• [Your goal] Please transcribe every record below exactly as it appears.

• [Provided material]

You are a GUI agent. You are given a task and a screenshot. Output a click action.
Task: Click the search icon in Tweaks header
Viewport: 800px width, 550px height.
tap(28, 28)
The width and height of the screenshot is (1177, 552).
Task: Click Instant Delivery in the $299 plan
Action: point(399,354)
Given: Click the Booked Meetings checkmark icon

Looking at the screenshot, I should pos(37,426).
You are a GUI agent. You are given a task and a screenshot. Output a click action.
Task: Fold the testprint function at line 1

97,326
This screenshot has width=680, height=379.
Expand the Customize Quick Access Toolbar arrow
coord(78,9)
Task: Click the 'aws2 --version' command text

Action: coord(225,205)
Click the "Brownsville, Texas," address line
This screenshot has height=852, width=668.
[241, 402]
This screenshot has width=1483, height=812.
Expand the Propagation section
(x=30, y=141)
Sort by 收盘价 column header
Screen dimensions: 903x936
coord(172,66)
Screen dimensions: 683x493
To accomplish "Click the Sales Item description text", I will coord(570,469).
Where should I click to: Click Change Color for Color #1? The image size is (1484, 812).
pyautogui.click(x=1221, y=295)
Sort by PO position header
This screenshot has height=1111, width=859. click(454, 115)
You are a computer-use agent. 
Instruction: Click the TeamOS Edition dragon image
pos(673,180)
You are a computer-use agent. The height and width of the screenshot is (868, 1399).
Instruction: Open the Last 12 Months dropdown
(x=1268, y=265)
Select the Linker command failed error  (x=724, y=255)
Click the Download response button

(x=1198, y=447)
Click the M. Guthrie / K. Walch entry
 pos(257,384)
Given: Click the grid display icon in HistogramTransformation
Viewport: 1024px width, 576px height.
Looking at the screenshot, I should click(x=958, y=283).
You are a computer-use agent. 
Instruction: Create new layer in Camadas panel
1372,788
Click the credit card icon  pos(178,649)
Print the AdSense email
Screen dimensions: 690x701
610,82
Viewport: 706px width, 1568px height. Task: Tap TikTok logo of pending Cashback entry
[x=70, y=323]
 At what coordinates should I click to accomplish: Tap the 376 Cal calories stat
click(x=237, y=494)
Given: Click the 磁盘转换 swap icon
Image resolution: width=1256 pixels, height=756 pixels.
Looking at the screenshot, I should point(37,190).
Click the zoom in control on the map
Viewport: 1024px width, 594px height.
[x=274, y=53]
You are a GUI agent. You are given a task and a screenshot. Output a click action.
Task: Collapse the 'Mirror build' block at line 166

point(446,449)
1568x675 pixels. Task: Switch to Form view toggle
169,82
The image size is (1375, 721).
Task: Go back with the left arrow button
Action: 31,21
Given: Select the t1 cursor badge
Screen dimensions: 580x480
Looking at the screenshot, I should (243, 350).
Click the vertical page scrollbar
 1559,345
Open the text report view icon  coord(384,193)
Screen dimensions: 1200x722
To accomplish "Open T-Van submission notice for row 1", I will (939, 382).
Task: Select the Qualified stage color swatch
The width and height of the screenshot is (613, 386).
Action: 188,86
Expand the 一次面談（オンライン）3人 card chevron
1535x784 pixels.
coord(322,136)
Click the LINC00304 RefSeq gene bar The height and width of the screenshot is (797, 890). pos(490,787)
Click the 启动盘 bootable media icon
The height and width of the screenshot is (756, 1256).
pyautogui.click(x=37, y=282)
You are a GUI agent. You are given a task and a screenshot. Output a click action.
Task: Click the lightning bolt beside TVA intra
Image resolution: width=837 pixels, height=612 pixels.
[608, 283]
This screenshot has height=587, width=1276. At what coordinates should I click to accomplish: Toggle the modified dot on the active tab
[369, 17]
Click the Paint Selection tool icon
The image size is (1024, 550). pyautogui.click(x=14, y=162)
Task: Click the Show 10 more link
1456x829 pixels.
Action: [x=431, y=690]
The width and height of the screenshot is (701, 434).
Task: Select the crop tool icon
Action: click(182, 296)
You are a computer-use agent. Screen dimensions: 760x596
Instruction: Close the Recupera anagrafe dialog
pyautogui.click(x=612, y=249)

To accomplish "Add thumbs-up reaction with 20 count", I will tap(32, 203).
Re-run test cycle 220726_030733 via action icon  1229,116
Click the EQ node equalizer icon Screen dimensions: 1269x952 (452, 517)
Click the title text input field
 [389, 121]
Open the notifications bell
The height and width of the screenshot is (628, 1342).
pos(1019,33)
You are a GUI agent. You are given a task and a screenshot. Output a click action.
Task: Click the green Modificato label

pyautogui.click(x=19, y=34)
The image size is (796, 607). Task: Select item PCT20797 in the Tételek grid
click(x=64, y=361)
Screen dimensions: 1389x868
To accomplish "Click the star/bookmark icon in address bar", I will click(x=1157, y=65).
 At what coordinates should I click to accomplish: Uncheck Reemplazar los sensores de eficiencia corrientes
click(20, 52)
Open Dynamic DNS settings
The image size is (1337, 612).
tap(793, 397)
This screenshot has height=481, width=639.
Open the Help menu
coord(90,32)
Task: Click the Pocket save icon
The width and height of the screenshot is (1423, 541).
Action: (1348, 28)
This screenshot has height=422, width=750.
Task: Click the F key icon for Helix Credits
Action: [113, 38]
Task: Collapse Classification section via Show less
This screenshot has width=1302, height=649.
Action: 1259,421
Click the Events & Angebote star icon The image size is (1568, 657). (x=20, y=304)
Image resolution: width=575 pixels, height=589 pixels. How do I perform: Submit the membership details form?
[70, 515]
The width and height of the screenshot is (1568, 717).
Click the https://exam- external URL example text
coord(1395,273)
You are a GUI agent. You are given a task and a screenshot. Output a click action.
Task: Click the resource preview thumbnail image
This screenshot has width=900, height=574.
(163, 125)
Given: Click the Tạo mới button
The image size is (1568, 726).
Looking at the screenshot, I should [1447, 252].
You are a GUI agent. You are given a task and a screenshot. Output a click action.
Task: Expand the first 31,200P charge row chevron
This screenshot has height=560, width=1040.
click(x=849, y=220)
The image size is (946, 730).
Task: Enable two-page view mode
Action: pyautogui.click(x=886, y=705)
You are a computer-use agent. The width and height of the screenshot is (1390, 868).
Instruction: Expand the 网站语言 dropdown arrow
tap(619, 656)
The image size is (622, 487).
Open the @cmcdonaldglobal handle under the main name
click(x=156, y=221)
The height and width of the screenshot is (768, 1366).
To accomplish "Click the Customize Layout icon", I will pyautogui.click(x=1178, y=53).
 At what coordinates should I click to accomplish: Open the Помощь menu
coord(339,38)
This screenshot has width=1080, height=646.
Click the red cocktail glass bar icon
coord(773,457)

• [Result of the exercise]
You are a GUI agent. You are given a task and a screenshot. Output a click action.
Task: Click the search icon in Tweaks header
Viewport: 800px width, 550px height.
tap(28, 28)
The width and height of the screenshot is (1177, 552).
Task: Click Instant Delivery in the $299 plan
Action: point(399,354)
Given: Click the Booked Meetings checkmark icon

Looking at the screenshot, I should pos(37,426).
You are a GUI agent. You are given a task and a screenshot. Output a click action.
Task: Fold the testprint function at line 1

97,326
This screenshot has width=680, height=379.
Expand the Customize Quick Access Toolbar arrow
coord(78,9)
Task: Click the 'aws2 --version' command text

Action: coord(225,205)
Click the "Brownsville, Texas," address line
This screenshot has height=852, width=668.
[241, 402]
This screenshot has width=1483, height=812.
Expand the Propagation section
(x=30, y=141)
Sort by 收盘价 column header
Screen dimensions: 903x936
coord(172,66)
Screen dimensions: 683x493
To accomplish "Click the Sales Item description text", I will coord(570,469).
Where should I click to: Click Change Color for Color #1? The image size is (1484, 812).
pyautogui.click(x=1221, y=295)
Sort by PO position header
This screenshot has height=1111, width=859. click(454, 115)
You are a computer-use agent. 
Instruction: Click the TeamOS Edition dragon image
pos(673,180)
You are a computer-use agent. The height and width of the screenshot is (868, 1399).
Instruction: Open the Last 12 Months dropdown
(x=1268, y=265)
Select the Linker command failed error  (x=724, y=255)
Click the Download response button

(x=1198, y=447)
Click the M. Guthrie / K. Walch entry
 pos(257,384)
Given: Click the grid display icon in HistogramTransformation
Viewport: 1024px width, 576px height.
Looking at the screenshot, I should click(x=958, y=283).
You are a computer-use agent. 
Instruction: Create new layer in Camadas panel
1372,788
Click the credit card icon  pos(178,649)
Print the AdSense email
Screen dimensions: 690x701
610,82
Viewport: 706px width, 1568px height. Task: Tap TikTok logo of pending Cashback entry
[x=70, y=323]
 At what coordinates should I click to accomplish: Tap the 376 Cal calories stat
click(x=237, y=494)
Given: Click the 磁盘转换 swap icon
Image resolution: width=1256 pixels, height=756 pixels.
Looking at the screenshot, I should point(37,190).
Click the zoom in control on the map
Viewport: 1024px width, 594px height.
[x=274, y=53]
You are a GUI agent. You are given a task and a screenshot. Output a click action.
Task: Collapse the 'Mirror build' block at line 166

point(446,449)
1568x675 pixels. Task: Switch to Form view toggle
169,82
The image size is (1375, 721).
Task: Go back with the left arrow button
Action: 31,21
Given: Select the t1 cursor badge
Screen dimensions: 580x480
Looking at the screenshot, I should (243, 350).
Click the vertical page scrollbar
 1559,345
Open the text report view icon  coord(384,193)
Screen dimensions: 1200x722
To accomplish "Open T-Van submission notice for row 1", I will (939, 382).
Task: Select the Qualified stage color swatch
The width and height of the screenshot is (613, 386).
Action: 188,86
Expand the 一次面談（オンライン）3人 card chevron
1535x784 pixels.
coord(322,136)
Click the LINC00304 RefSeq gene bar The height and width of the screenshot is (797, 890). pos(490,787)
Click the 启动盘 bootable media icon
The height and width of the screenshot is (756, 1256).
pyautogui.click(x=37, y=282)
You are a GUI agent. You are given a task and a screenshot. Output a click action.
Task: Click the lightning bolt beside TVA intra
Image resolution: width=837 pixels, height=612 pixels.
[608, 283]
This screenshot has height=587, width=1276. At what coordinates should I click to accomplish: Toggle the modified dot on the active tab
[369, 17]
Click the Paint Selection tool icon
The image size is (1024, 550). pyautogui.click(x=14, y=162)
Task: Click the Show 10 more link
1456x829 pixels.
Action: [x=431, y=690]
The width and height of the screenshot is (701, 434).
Task: Select the crop tool icon
Action: click(182, 296)
You are a computer-use agent. Screen dimensions: 760x596
Instruction: Close the Recupera anagrafe dialog
pyautogui.click(x=612, y=249)

To accomplish "Add thumbs-up reaction with 20 count", I will tap(32, 203).
Re-run test cycle 220726_030733 via action icon  1229,116
Click the EQ node equalizer icon Screen dimensions: 1269x952 (452, 517)
Click the title text input field
 [389, 121]
Open the notifications bell
The height and width of the screenshot is (628, 1342).
pos(1019,33)
You are a GUI agent. You are given a task and a screenshot. Output a click action.
Task: Click the green Modificato label

pyautogui.click(x=19, y=34)
The image size is (796, 607). Task: Select item PCT20797 in the Tételek grid
click(x=64, y=361)
Screen dimensions: 1389x868
To accomplish "Click the star/bookmark icon in address bar", I will click(x=1157, y=65).
 At what coordinates should I click to accomplish: Uncheck Reemplazar los sensores de eficiencia corrientes
click(20, 52)
Open Dynamic DNS settings
The image size is (1337, 612).
tap(793, 397)
This screenshot has height=481, width=639.
Open the Help menu
coord(90,32)
Task: Click the Pocket save icon
The width and height of the screenshot is (1423, 541).
Action: (1348, 28)
This screenshot has height=422, width=750.
Task: Click the F key icon for Helix Credits
Action: [113, 38]
Task: Collapse Classification section via Show less
This screenshot has width=1302, height=649.
Action: 1259,421
Click the Events & Angebote star icon The image size is (1568, 657). (x=20, y=304)
Image resolution: width=575 pixels, height=589 pixels. How do I perform: Submit the membership details form?
[70, 515]
The width and height of the screenshot is (1568, 717).
Click the https://exam- external URL example text
coord(1395,273)
You are a GUI agent. You are given a task and a screenshot. Output a click action.
Task: Click the resource preview thumbnail image
This screenshot has width=900, height=574.
(163, 125)
Given: Click the Tạo mới button
The image size is (1568, 726).
Looking at the screenshot, I should [1447, 252].
You are a GUI agent. You are given a task and a screenshot. Output a click action.
Task: Expand the first 31,200P charge row chevron
This screenshot has height=560, width=1040.
click(x=849, y=220)
The image size is (946, 730).
Task: Enable two-page view mode
Action: pyautogui.click(x=886, y=705)
You are a computer-use agent. The width and height of the screenshot is (1390, 868).
Instruction: Expand the 网站语言 dropdown arrow
tap(619, 656)
The image size is (622, 487).
Open the @cmcdonaldglobal handle under the main name
click(x=156, y=221)
The height and width of the screenshot is (768, 1366).
To accomplish "Click the Customize Layout icon", I will pyautogui.click(x=1178, y=53).
 At what coordinates should I click to accomplish: Open the Помощь menu
coord(339,38)
This screenshot has width=1080, height=646.
Click the red cocktail glass bar icon
coord(773,457)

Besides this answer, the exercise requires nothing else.